Wrote this little piece futzing around once upon a time during a high school free period.
On the sandy dunes of a distant yet familiar world lived Dhya, a timid fifteen-year old girl. She lived a quaint life with her overbearing parents. She never got to see the world as it really was beyond the vast brown plains that surrounded her home. She longed and longed to have friends but passed the days wallowing about her lonely sand hut.
Phen, a young wanderer, had lost his way, now dying of thirst on the outskirts of Dhya’s desolate hometown. Dhya was making potato stew for her weary parents. They had just returned from a hunt, and they had brought back nothing. She whiffed then looked out the window and noticed a tiny speck. Seldom did she notice a change of scenery, and never had she even the prospect of a visitor. With sudden uplifted spirits, Dhya turned off the sand stove and dashed out the door escorted by a thinly-veiled excuse. It was a sandmeter or two before Dhya realized that something was off; the speck wasn’t moving. Gradually, she started running frantically towards it. Phen had fainted from dehydration, but luckily Dhya carried pocket elixirs in the event that her parents were out during the arid aftermath of a rainshower. Dhya revived him successfully, and their eyes met inquisitively. Dhya’s delighted to see another like her, and Phen’s stirred at his unlikely savior.
“Who are you?”
Dhya inquired. Phen did not respond. He lacked the breath to even mutter coherent words.

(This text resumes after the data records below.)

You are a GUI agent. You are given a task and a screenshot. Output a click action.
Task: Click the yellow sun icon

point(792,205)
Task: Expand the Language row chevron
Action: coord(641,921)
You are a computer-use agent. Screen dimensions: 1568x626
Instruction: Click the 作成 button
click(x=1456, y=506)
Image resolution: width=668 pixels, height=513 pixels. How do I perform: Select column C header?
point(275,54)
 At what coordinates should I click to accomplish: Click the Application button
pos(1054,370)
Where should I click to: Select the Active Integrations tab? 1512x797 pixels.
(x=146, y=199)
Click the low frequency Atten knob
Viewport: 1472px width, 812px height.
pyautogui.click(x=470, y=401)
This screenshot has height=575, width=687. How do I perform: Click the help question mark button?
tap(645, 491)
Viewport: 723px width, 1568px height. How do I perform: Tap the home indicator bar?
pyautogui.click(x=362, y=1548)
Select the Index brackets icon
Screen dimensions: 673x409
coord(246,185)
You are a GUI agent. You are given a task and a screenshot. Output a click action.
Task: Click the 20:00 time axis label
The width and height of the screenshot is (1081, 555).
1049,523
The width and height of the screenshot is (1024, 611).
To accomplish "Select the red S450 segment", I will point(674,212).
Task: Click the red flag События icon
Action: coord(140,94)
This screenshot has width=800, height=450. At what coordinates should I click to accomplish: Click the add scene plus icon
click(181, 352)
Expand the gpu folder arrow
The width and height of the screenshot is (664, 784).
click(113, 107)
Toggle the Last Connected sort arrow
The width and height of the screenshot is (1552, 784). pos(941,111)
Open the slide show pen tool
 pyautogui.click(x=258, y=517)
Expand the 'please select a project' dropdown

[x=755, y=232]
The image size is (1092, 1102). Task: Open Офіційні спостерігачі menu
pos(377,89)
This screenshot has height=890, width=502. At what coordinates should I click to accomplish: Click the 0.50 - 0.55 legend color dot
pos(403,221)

Still wondrous and baffled, Dhya motioned him towards her home. But Phen gestured no. Instead, he motioned the very opposite direction - towards the high mountains that decorated a possibly wonderful place - beyond them glared a resplendent aurora at which Dhya ached and throbbed with curiosity. Dhya thought about her parents for a moment and then thought about how long she had lived the same dull way in her sand hut. She meandered between the two prospects, but before she could even decide, Phen pulled her away.
The journey itself was long and arduous, but for Dhya it was fleeting. All she could think about was what lay on the other side of those mountains. In no time, they were at the steppe and just across it was something wonderful. But Dhya stopped in her tracks. Phen tried to push her along, but she did not budge. Her head hung low - she turned around, her shadow cast over Phen like a cloud. Phen looked at her, but she shook her head. He looked at her more urgently, and she responded by taking one coy step away from him. It was at this moment that Dhya realized that she desperately yearned for her mother and father. She longed for the dry confines of her dune hut - the consistency and the promise of tomorrow and the potato stew she had made. Phen understood, but it was not his prerogative to escort Dhya back. It was here that they parted. Dhya feared the way back. She had not noticed the great silence and emptiness of the world. She overwhelmed herself with thoughts of her parents, her golden hammock, and the taste of the potato stew. She could see her hut on the horizon, and it calmed her frantic heart. She accelerated more and more as her anxiety crept over her lagging shadow. She dashed into her hut with the same enthusiasm she had initially dashed out. Her once usually listless parents, speechless and on the brink of tears, were there to embrace her. She could not be happier.
That night, she savored the taste of the leftover stew her parents kept warm for her and tucked herself into her sturdy hammock. Once more before she drifted off to the land of her dreams, she glanced outside the sand hut window and thought she saw Phen. She blinked - but he was already gone. In her dream, she saw again that mystical glimmer of the city beyond the mountains.
She woke up, relentlessly rubbing her eyes as if to remove the incredulity that stained her face. She dashed out in her nightwear, and in the breath of the hot morning air, next to her once lonely sand hut, she watched as Phen drank his morning stew in the beginnings of his own abode, smiling. She smiled too for she had a friend.